Basically, I have no issues with running XFCE4 on Debian Stable on machines with 2GB of RAM or even much less.
Just some random reporting... I had a very old Compaq desktop computer that refused to boot with 3.x series kernels. Only 2.6.x kernels worked, as did FreeBSD 10 with stock kernel.
I guess it was a firmware-related issue, but the computer had 128 MB of memory and some people said that newer kernels would require more than that to boot. Tiny Core Linux didn't boot either, however.
I refurbish older PCs for different charities and I've not been able to find a light weight linux distro that'll work with Pentium 4 and CoreDuo machines. The video drivers are the main problem and slow performance is the other. Tried them all from Xubuntu, Lubuntu, Linux Lite, and so on. Puppy Linux is a waste of time. I hate having to re-install Win XP, but that's the only os that works.
Progression may not always be good for legacy hardware since the abilities of older hardware cannot meet the needs of current Gnu/Linux.
Your best bet would be to use a Gnu/Linux that did support the legacy hardware. That would mean that you would need to roll back to earlier Gnu/Linux. You would need to investigate to see what Gnu/Linux fits best. But be aware that Gnu/Linux may not meet security needs for present applications or even the Kernel.
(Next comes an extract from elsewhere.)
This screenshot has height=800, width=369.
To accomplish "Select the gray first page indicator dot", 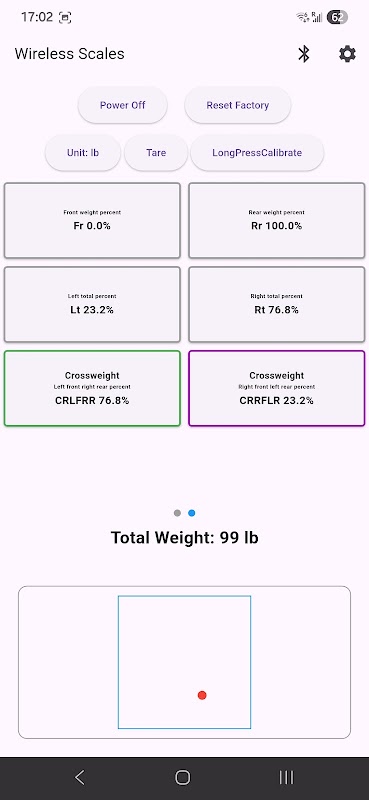I will (177, 513).
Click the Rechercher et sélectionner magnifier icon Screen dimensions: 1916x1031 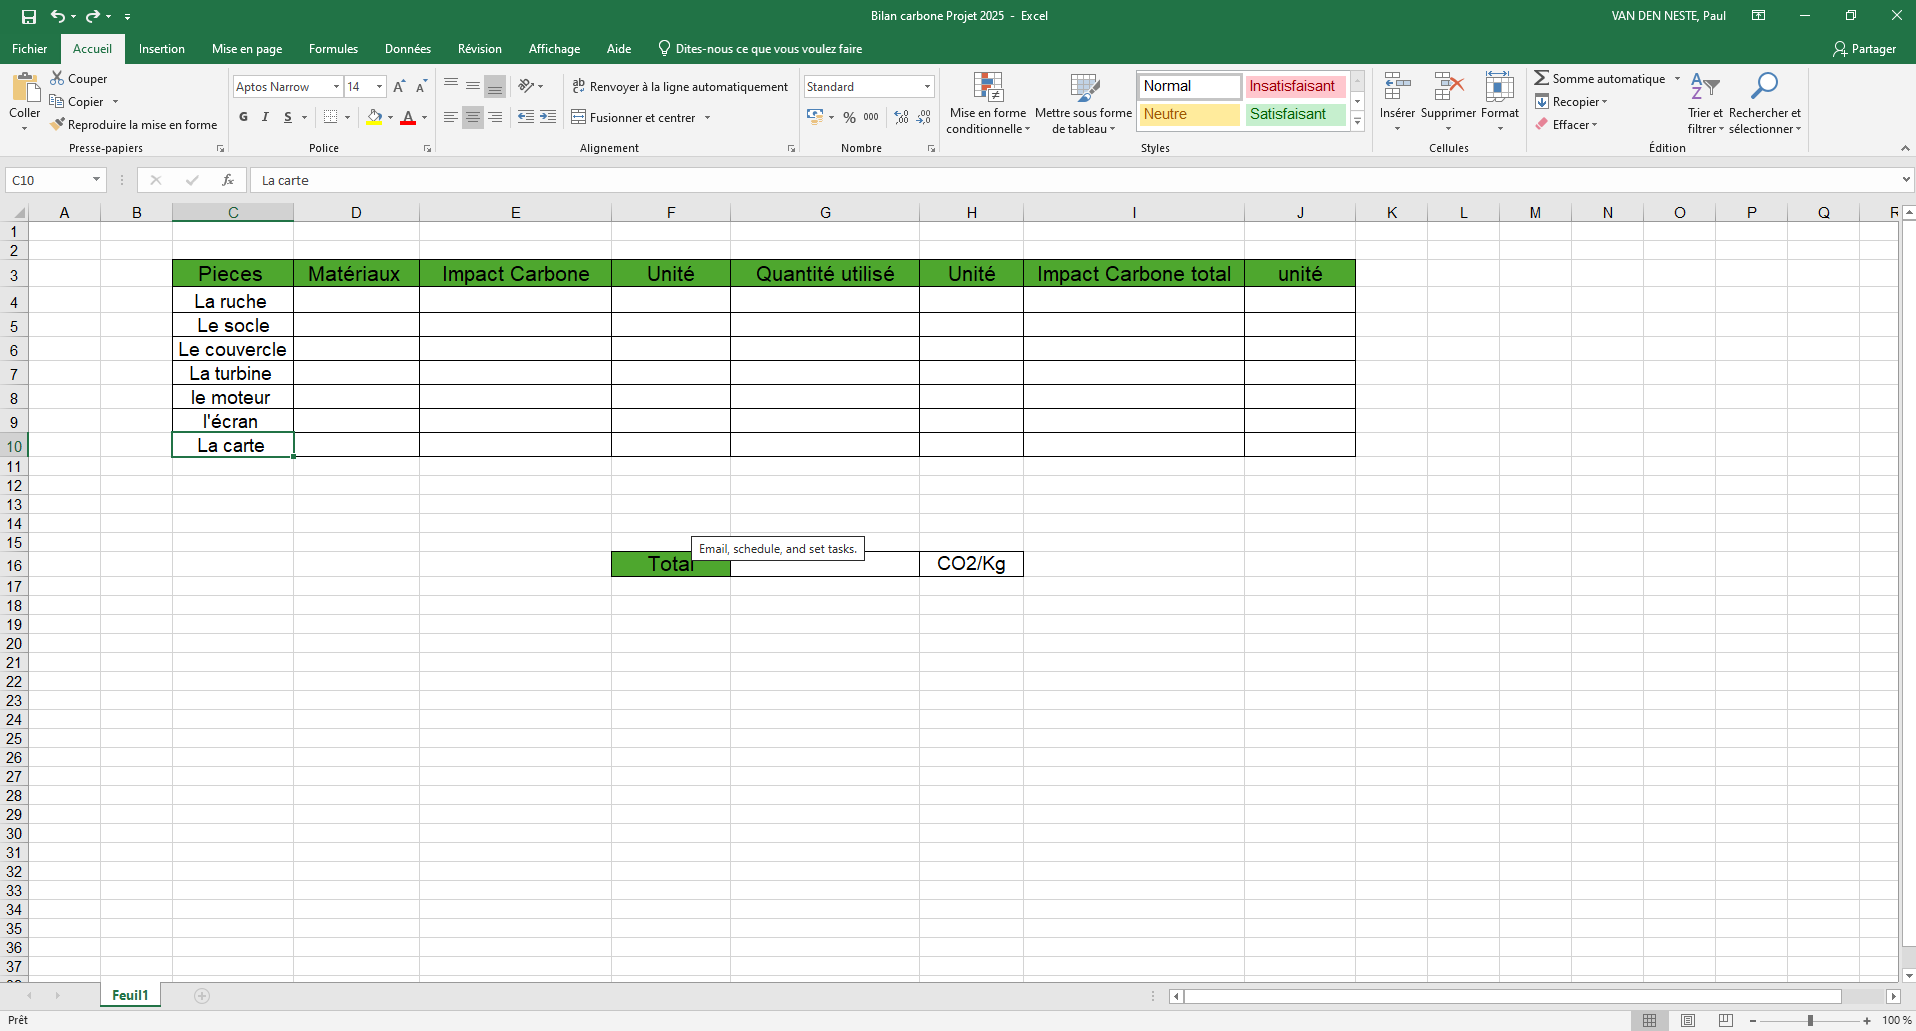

I know support for Slackware is all the way back to 13.37 which was released back in 2011. Further back will likely get you a working system but security risks are there.
You are doing clients no service by installing Win/XP since they will be open to loads of security risk even though Microsoft did update some flaws in Xp for corporate users. If you can even get the patched Xp is in question now.
For charity purposes, I'd say ditch any Pentium 4...really, any single core machine (including far more modern Atom N450 netbooks and such). But Core 2 Duo is very usable for general purpose computing.
Oh - a far better use for any ancient single core machine is a retro gaming machine - especially retro DOS gaming. Find some retro gaming enthusiast who will truly appreciate the thing.